Whereami – Using WiFi signals and machine learning to predict where you are

  • This Python package is a nice port of a system I wrote [1] which I call FIND (the Framework for Internal Navigation and Discovery) [2]. I believe whereami mostly supports laptops, but with FIND you can do internal positioning on a lot devices - Android phones, Electric Imps, Raspberry Pis, Particles, and soon ESP8266s [3] and even iPhones if you are willing to go through some extra setup. [4]

    [1]: https://news.ycombinator.com/item?id=11517667

    [2]: https://github.com/schollz/find

    [3]: https://www.internalpositioning.com/client/

    [4]: https://github.com/schollz/find-lf

  • I did something similar for Android a while ago https://guidefreitas.github.io/programming/osx/docker/2015/0...

  • I have a really dumb version of this without any ML at work, it uses the API on our Ubiquiti Unifi's controller to get a list of devices connected to each of our 4 AP's.

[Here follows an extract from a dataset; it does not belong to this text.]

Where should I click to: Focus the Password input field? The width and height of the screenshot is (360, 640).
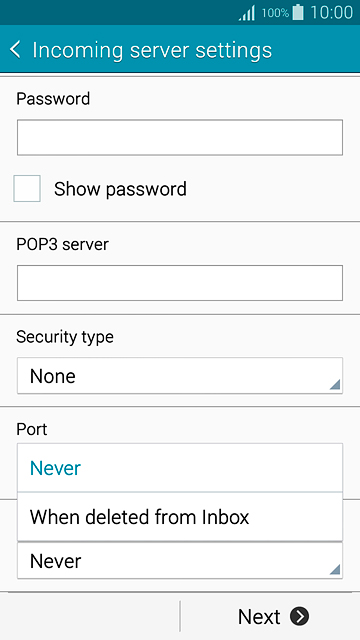(180, 138)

    Its good enough to see if somebody is in a meeting room and unavailable or if they are probably free.

    If you have more than one device on the network that belongs to one person, it uses the device that has been connected to an AP for the least time (theoretically that's the last one that moved)

  • I wonder if there's enough signal to detect if someone enters the room, which could be another cool trigger (e.g., turn on lights).

  • Is there any reason this couldn't be ported to Android or iOS, after hacking together an interface using something like Toga?

  • I wonder if it would be possible to create a coordinate system from this. This is, without any associations, map where each router is based on closeness to other routers and do a sort of "triangulation" to get coordinates.

  • Can I do this with a single wifi router in my house or is it saying I need 7 "routers" or access points for this to work?

  • It's awesome seeing open source implementations of this. We were doing this in an R&D lab of a major tech company in 2009.